How the Coronavirus is impacting the U.S car industry

Doctor putting gloves on during COVID-19

The deadly COVID-19 outbreak has spread to over a hundred countries worldwide since the beginning of the outbreak. Since then the disease has spread at alarming rates to infect more than a half a million people and those numbers are growing. 

The virus has now spread to the United States and the number of reported cases is growing as well. The economic impact has already been felt with congress signing bill for over $2.5 trillion in a stimulus bill signaling a desperate attempt to keep the economy afloat as the nation shuts down.

As millions of Americans and businesses across the country begin to feel the impact the automobile industry in the U.S is no exception.

The Size and Scope of Cars in The U.S.

It’s no secret that the United States auto industry has had its shares of blows and blunders over the years, but it still remains strong. Only rivaled by China the United States boasts the largest car market in the world. Just two years again in 2018 alone the U.S sold over 17.2 million in light vehicle units, marking the fourth year in a row of record sales.

It shouldn’t be a surprise that the industry should be affected as the nation goes into social lockdown and production comes to a grinding halt with millions of Americans staying home in fear of further spreading the pandemic. Not only that, but NBC reports that supply lines have been disrupted as well, particularly in the auto parts sector that has turned air shipping in a struggle to keep parts coming in. Some experts that owners and manufacturers both may be feeling the impact some time this summer.
######
▶ What this exercise asks:
1. Apart from the one in the name COVID-19, which figures written in digits does the article on the coronavirus and the U.S. car industry give?
2. Could you write the next part of the article on how the coronavirus is affecting the U.S. car industry, starting after its final sentence?

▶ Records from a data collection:
######
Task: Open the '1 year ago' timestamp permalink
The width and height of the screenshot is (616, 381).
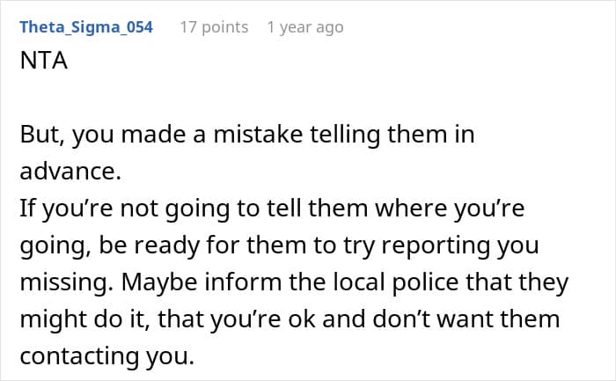Action: point(304,27)
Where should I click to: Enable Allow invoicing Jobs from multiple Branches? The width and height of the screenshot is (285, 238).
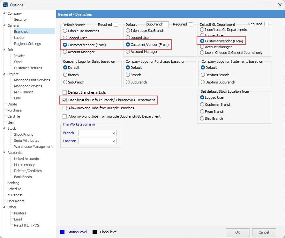tap(65, 108)
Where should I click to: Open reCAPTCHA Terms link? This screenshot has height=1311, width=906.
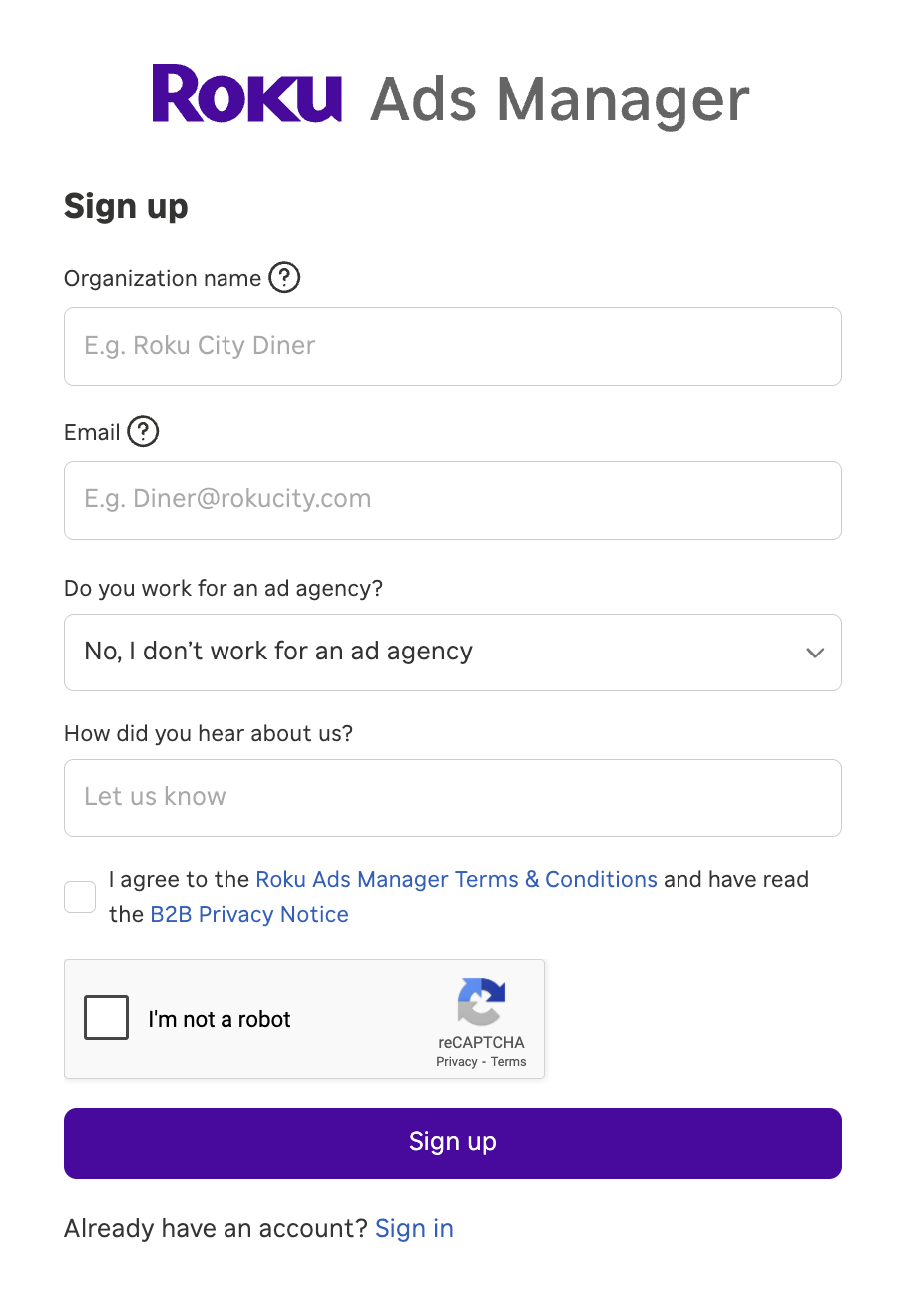pos(507,1062)
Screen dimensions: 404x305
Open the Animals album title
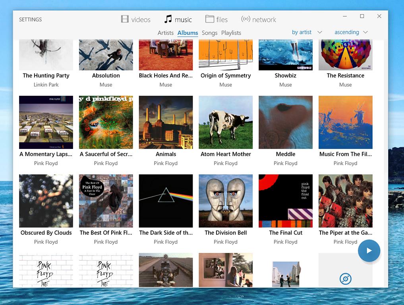[166, 154]
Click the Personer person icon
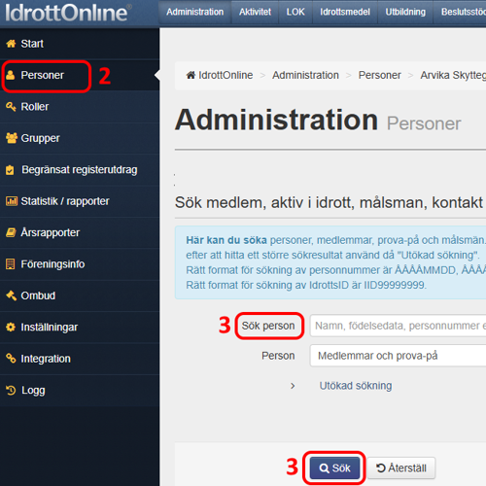The height and width of the screenshot is (486, 486). point(11,75)
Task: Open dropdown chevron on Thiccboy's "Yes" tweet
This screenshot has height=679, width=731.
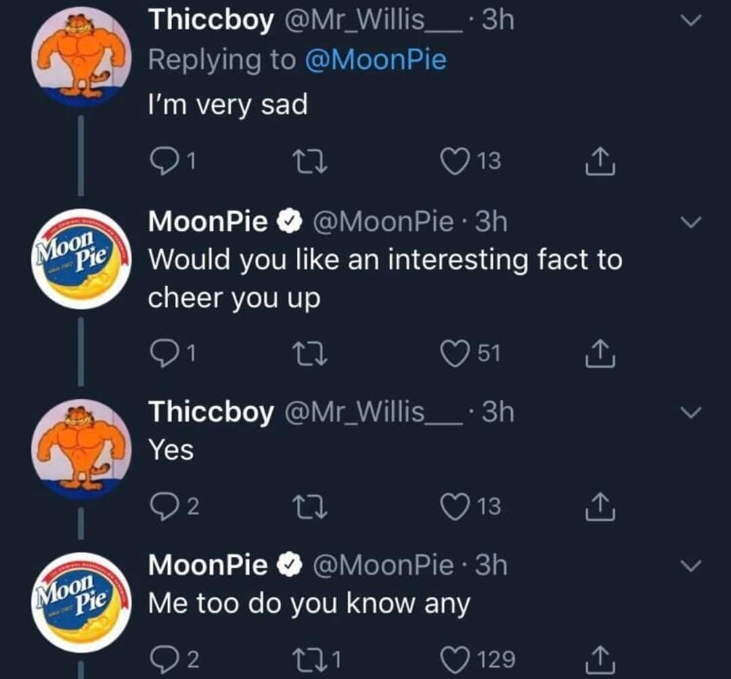Action: tap(690, 412)
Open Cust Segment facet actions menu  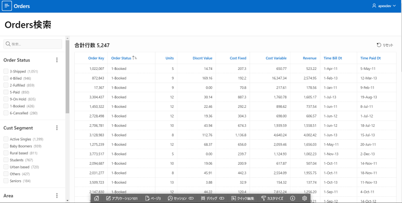tap(57, 128)
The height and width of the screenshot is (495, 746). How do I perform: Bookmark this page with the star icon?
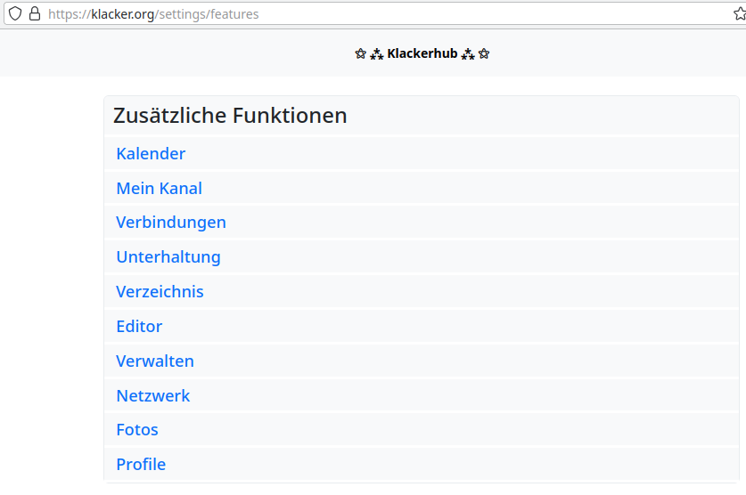pos(739,14)
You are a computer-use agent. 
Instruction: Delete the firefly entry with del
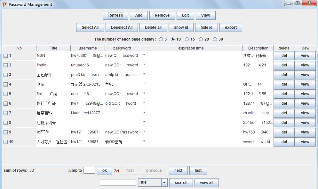coord(284,65)
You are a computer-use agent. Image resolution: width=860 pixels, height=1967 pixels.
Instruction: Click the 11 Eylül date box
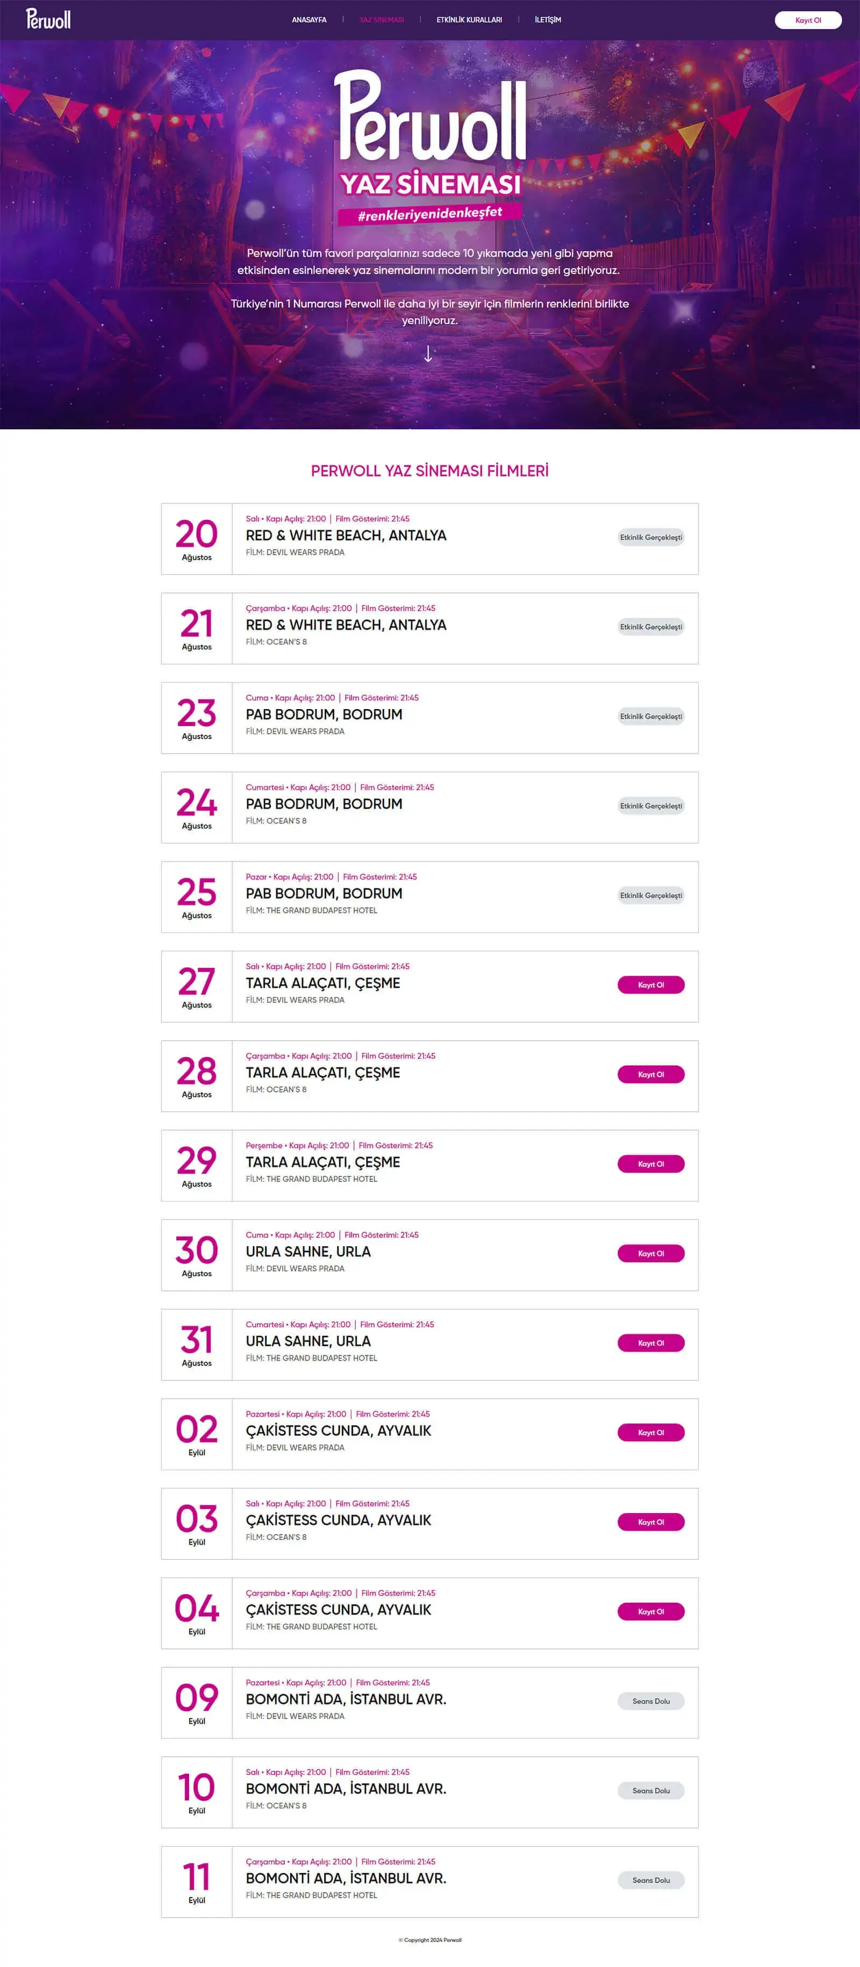pyautogui.click(x=196, y=1881)
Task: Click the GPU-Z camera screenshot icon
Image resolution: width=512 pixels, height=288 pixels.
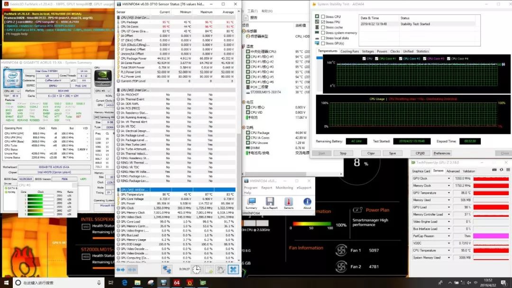Action: pos(494,170)
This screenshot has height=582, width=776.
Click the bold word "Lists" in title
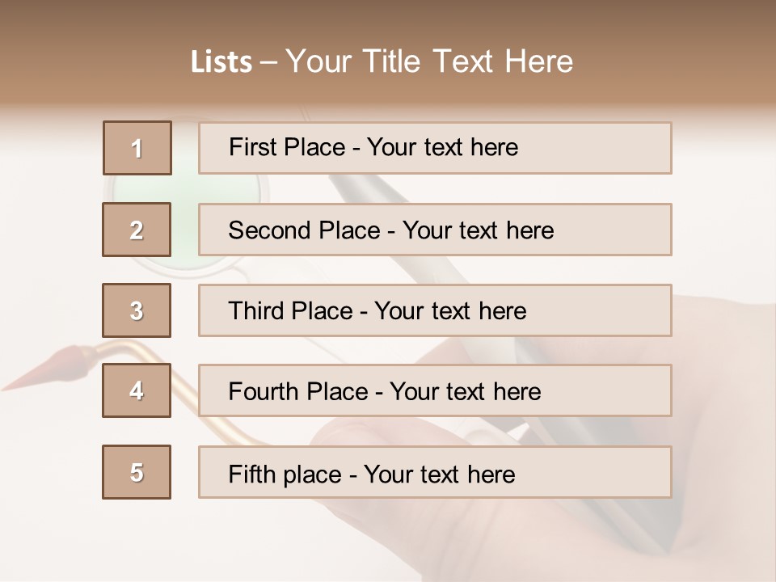pos(221,62)
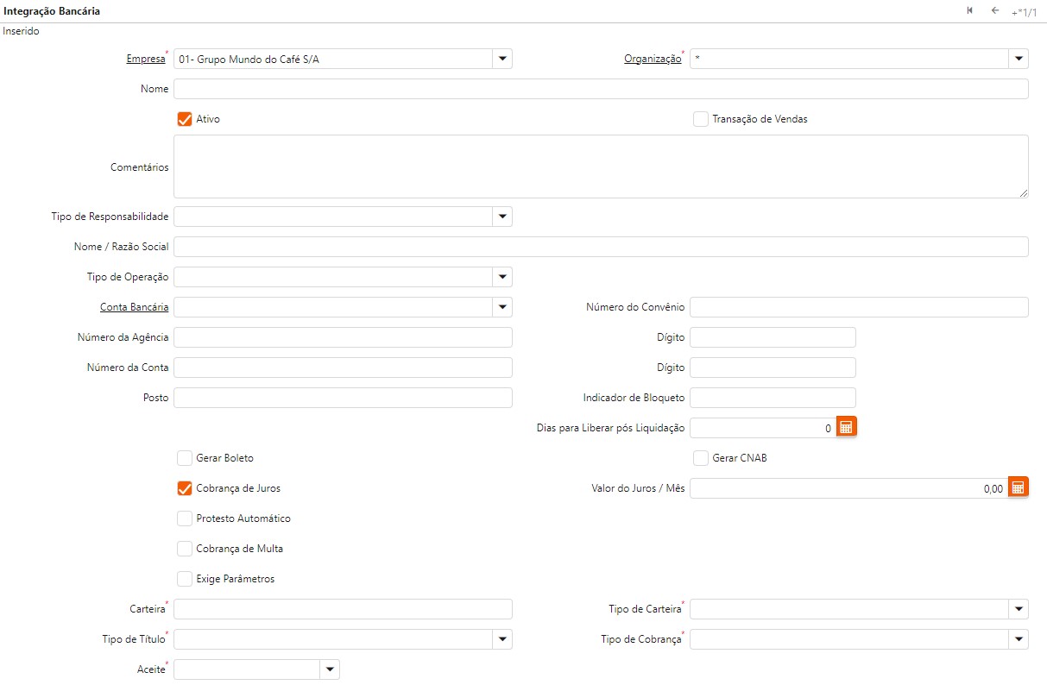The height and width of the screenshot is (685, 1047).
Task: Disable Cobrança de Juros checkbox
Action: pyautogui.click(x=184, y=488)
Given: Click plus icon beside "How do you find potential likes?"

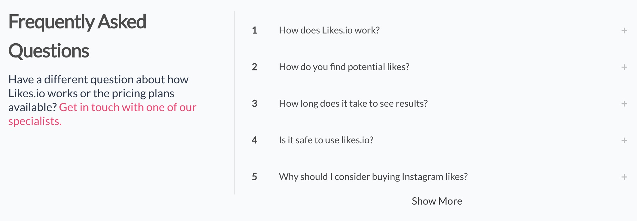Looking at the screenshot, I should click(x=624, y=67).
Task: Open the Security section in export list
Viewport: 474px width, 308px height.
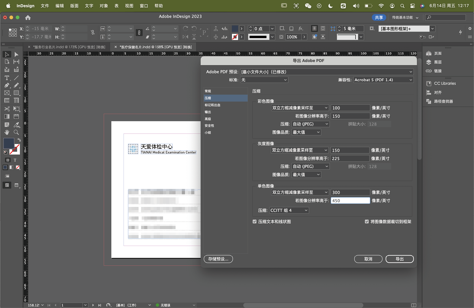Action: point(209,126)
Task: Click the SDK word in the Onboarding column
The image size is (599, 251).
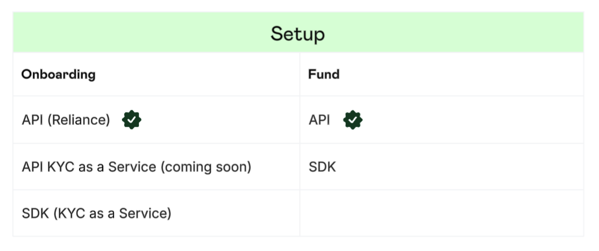Action: [x=35, y=213]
######
▶ Replies:
1.
- $2.5 trillion (the stimulus bill signed by Congress)
- 2018 (the year of the sales figure)
- 17.2 million (light vehicle units sold in the U.S.)

2.
The COVID-19 pandemic is continuing to have an impact and public health and the economy and the auto industry is feeling the effects in more than one way:

Public’s Reaction

Fewer people are willing to leave their homes except for absolutely essential travel. This will likely have an impact on the auto-industry as show rooms and dealerships begin to empty out, assuming authorities even allow them to remain open. Down the road this could have lasting impacts on the auto industry as more people work and learn remotely and pursue alternative activities at home in favor of social distancing Though this could have impacts down the road, right now they’re hard to determine.

Lockdowns and Cancellation

Washington, New York, and California were just a few states so far to the experience the effects of a full scale lock-down. Pennsylvania may also be among one of the states to experience an “order to stay”. As the roads begin to clear and more confirmed cases continue to arise auto manufacturers expect government lock-downs to bring the industry to a grinding halt. A few auto workers have been among the confirmed cases, leading to fears further shut downs in the industry itself.

It’s not only manufacturing that will be effected by promotions as well. The auto industry is expected to see a downturn in sales and revenue as many advertising and promotional venues are taken from them. The New York Auto show, one of the largest in the nation, has been suspended at least until august and car shows across the nation are likely to follow.

Economic Threat

The car industry in the state of Michigan alone constitutes 4% of the nation’s total GDP. A loss as devastating as is expected to experienced by the industry is likely to harm the United States as a whole. Vacant manufacturing plants will mean a loss in jobs, GDP, and likely an increased cost in auto sales and maintenance.

Could the Whole Thing Come to A Halt?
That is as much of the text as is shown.